Bases: ml_logger.parser.base.Parser

Class to parse the log files.

parse(filepath_pattern: str) → Iterator[Dict[str, Any]][source]

Open a log file, parse its contents and return logs.

Parameters

filepath_pattern (str) – filepath pattern to glob

Returns

Iterator over the logs

Return type

Iterator[LogType]

Yields

Iterator[LogType] – Iterator over the logs

parse_first_log(filepath_pattern: str) → Optional[Dict[str, Any]][source]

Return the first log from a file.

The method will return after finding the first log. Unlike parse() method, it will not iterate over the entire log file (thus saving memory and time).

Parameters

filepath_pattern (str) – filepath pattern to glob

Returns

First instance of a log

Return type

LogType

parse_last_log(filepath_pattern: str) → Optional[Dict[str, Any]][source]

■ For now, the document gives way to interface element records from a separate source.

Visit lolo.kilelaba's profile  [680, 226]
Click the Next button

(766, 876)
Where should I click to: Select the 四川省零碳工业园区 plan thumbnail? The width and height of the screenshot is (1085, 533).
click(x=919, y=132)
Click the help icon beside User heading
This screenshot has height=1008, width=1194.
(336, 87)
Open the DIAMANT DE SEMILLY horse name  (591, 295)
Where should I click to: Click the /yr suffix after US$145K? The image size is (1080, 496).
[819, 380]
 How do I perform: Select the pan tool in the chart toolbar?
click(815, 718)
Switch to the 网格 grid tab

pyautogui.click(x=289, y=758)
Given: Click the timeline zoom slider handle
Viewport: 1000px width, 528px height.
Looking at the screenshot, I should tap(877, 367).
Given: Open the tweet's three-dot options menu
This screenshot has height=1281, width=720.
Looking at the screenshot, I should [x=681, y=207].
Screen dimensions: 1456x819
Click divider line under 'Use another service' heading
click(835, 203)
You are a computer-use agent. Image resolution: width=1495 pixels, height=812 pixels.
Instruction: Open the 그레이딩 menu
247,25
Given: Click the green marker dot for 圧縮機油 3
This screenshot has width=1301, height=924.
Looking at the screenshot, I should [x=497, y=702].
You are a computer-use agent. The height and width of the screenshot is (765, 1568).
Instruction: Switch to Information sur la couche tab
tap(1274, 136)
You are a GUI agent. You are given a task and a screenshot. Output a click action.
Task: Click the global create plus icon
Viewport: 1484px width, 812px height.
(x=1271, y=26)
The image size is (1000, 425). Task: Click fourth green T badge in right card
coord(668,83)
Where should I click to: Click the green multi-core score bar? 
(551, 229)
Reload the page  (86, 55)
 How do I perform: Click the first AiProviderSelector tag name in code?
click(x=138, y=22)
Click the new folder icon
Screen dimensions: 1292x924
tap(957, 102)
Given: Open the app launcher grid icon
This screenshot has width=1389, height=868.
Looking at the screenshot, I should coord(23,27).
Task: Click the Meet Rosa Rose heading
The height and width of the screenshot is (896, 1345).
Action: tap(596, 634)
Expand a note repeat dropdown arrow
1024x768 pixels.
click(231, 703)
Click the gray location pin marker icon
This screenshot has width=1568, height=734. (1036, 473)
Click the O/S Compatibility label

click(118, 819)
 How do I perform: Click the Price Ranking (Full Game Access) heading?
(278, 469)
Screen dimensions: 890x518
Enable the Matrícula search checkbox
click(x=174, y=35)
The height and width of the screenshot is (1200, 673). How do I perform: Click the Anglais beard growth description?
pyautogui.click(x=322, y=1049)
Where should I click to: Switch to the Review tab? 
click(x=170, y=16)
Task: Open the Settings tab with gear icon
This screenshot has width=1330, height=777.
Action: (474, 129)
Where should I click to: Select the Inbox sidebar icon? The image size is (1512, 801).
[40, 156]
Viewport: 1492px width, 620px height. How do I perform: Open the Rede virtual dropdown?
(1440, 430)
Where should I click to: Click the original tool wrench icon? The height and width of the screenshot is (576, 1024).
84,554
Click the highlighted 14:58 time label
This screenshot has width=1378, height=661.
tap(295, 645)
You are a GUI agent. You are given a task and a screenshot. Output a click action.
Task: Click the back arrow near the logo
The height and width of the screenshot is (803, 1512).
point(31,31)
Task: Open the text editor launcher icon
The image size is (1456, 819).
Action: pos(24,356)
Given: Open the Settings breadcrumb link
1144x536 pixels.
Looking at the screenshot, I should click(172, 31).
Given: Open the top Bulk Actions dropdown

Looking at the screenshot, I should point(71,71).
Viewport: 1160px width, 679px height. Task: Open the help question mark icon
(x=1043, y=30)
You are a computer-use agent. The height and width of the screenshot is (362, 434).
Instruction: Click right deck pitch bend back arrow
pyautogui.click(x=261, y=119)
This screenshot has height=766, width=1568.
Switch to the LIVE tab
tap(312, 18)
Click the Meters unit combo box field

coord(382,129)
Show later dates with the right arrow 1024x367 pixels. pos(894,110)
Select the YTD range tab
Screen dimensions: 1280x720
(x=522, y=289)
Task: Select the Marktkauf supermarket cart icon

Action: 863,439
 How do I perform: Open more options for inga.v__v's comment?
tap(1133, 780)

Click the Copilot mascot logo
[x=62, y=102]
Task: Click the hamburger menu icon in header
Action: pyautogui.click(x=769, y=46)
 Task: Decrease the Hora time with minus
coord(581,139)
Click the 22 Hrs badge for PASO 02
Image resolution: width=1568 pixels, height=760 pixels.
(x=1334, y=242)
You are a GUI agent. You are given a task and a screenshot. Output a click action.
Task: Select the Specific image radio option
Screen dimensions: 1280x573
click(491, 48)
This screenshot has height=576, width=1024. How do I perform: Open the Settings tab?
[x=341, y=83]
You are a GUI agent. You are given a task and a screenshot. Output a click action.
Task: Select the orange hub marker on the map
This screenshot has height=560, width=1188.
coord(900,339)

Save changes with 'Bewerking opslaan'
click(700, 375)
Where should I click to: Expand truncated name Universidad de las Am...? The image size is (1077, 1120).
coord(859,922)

Return the last log from a file.

Like parse() method, it will iterate over the entire log file but will not keep all the logs in memory (thus saving memory).

Parameters

filepath_pattern (str) – filepath pattern to glob

Returns

Last instance of a log

Return type

LogType

ml_logger.parser.log.parse_json_and_match_value(line: str, value: str) → Optional[Dict[str, Any]][source]

Parse a line as JSON log and check if it a valid log.

ml_logger.parser.metric module

Implementation of Parser to parse metrics from logs.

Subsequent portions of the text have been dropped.